Благодаря слабой воле Александр не мог сдерживать порывов фантазии и не мог напрягать свое внимание в здоровом добром направлении. Отсюда – мечтательность, составлявшая решительную черту его характера. Предаваясь великодушным мечтам, он создал себе умственный культ служения добру и осуществлял это добро скорей в мечтах и фантазии, чем в действительности. Эту черту замечает в нем князь Чарторыйский во время знаменитой трехчасовой беседы с юным Александром в Таврическом саду.
«Слабость воли и преобладание чувства, этот роковой порок души, сказывался более всего при встрече личности Александра с другими. Не только люди, сильные умом и волей, брали перевес над личностью Александра, но даже фанатики, т. е. люди, лишенные развития ума, а лишь сильные волей, подавляли и подчиняли его. Он преклонялся не перед сильным чувством, не перед непоколебимой логикой, но пред простым решительным напряжением воли, хотя бы за этой волей не было ни высших чувств, ни логики. При таких свойствах своего характера Александр I не только не мог осуществить благородных стремлений и возвышенных идеалов своей души, не только не мог отстоять своих принципов, но был бессилен защищать свою собственную личность от нравственного порабощения грубых и смелых людей, лишенных того тонкого понимания и того чутья истины, каким обладал император. Фанатический узкий ум Фотия и грубая практическая душа Аракчеева овладели Александром и подчинили его себе. Тонкие художественные чувства Александра, оставаясь одинокими в душе и не находя для себя поддержки ни в проницательном уме, ни в сильной воле, не могли устоять и постепенно вырождались. Личность императора с течением времени не только не совершенствовалась в нравственном смысле, но отступала назад. Император бесплодно волновался, нравственно страдал и подчас тяжко мучился, но был бессилен предупредить органическое изменение своего характера. (Мы, разумеется, говорим, – прибавляет Сикорский, – о физических, а не о патологических изменениях характера[3].)

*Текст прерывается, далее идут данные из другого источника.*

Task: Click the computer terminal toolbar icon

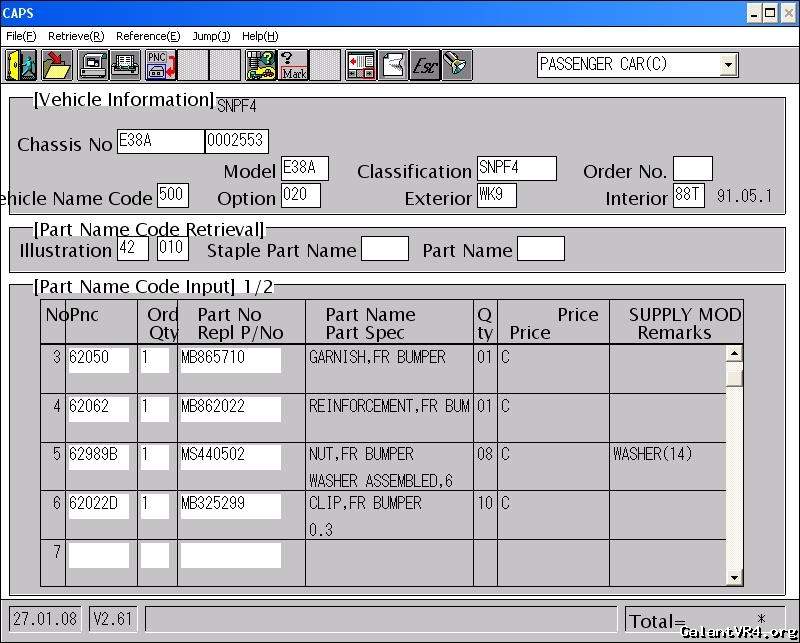Action: pos(93,65)
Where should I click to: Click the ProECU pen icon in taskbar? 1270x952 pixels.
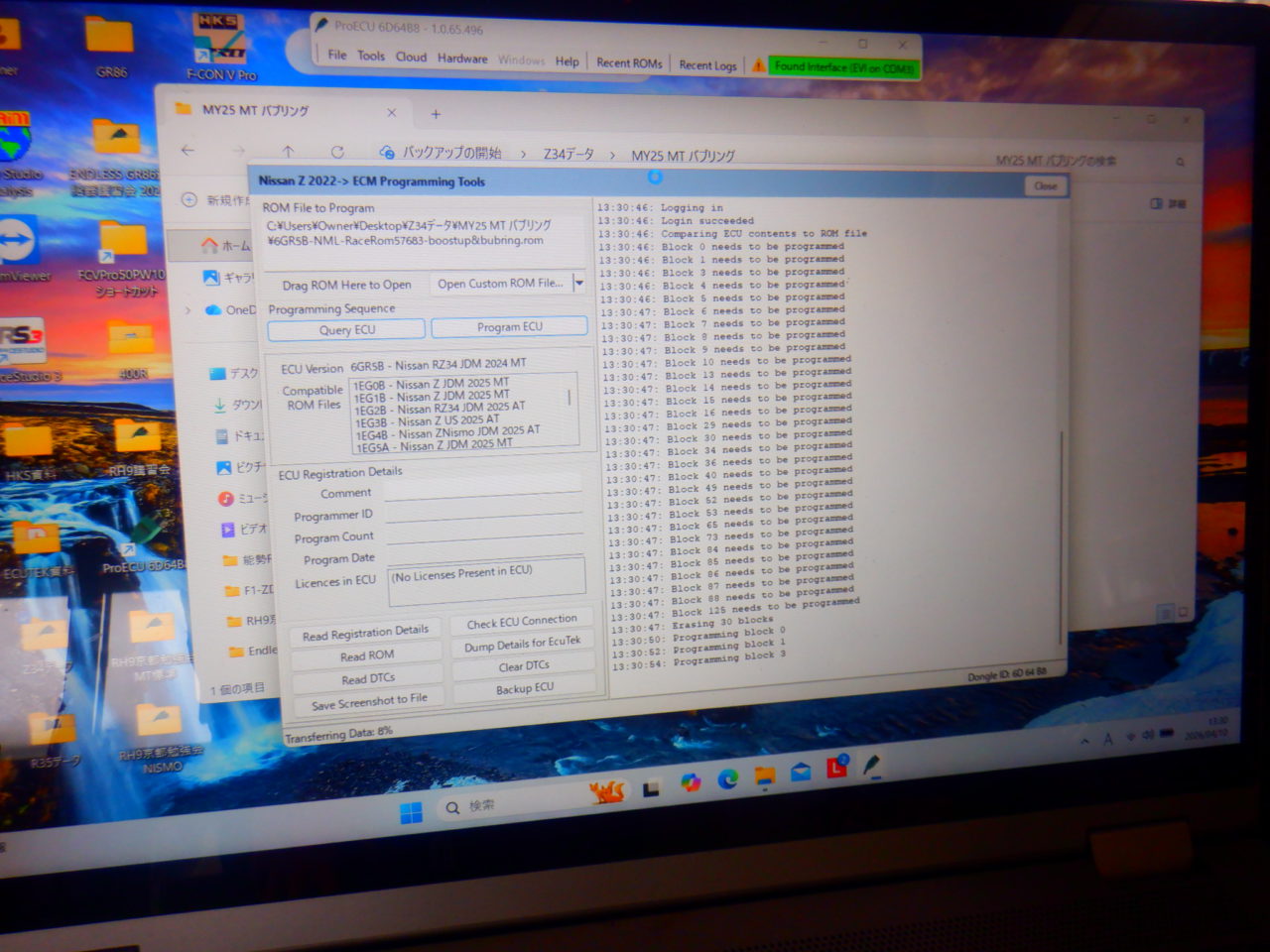871,766
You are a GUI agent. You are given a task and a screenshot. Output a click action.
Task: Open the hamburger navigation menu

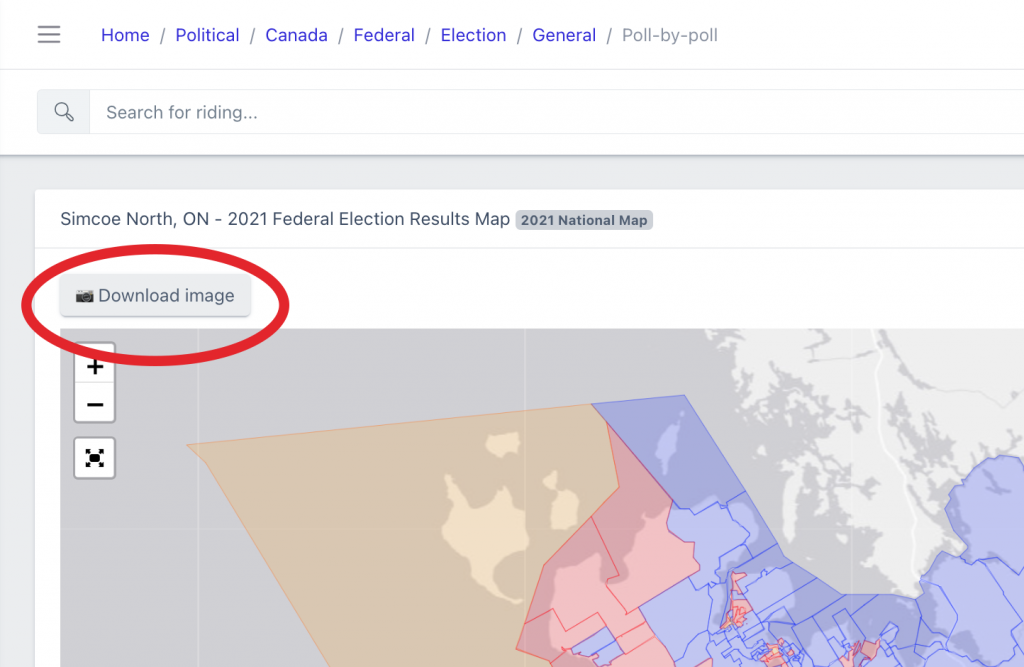[49, 35]
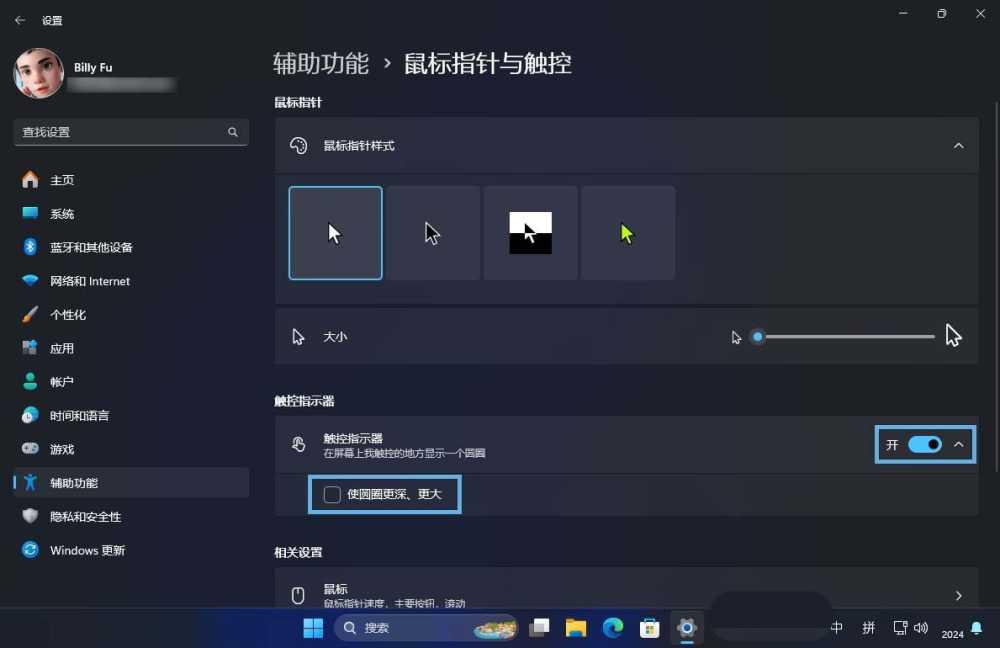This screenshot has width=1000, height=648.
Task: Select the black mouse pointer style
Action: point(433,232)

Роковой процесс порчи характера начался у Александра очень рано – с того периода, когда надлежало бы наступить полному развитию воли, т. е. с юношеского возраста. Уже в это время у него высказываются первые признаки слабости воли: на него по временам нападали ничем не объяснимые медленность, праздность и лень, столь мало свойственные острому живому направлению юношеского ума. Слабая воля не могла удержать Александра от физических эксцессов, наступивших вслед за его ранним браком и повлекших за собою не только физическую слабость, но и заметную умственную усталость и бездеятельность. Пустота души, вызванная такими переменами, заполнялась пустым, ничтожным и нередко недостойным препровождением времени в обществе парикмахера Романа и прочих «комнатных», на что неоднократно жалуется Протасов.
2
Профессор Сикорский. «Вопросы нервно-психической медицины». Клев, 1901 г.
3
А между тем в них-то вся и суть. – Прим, автора.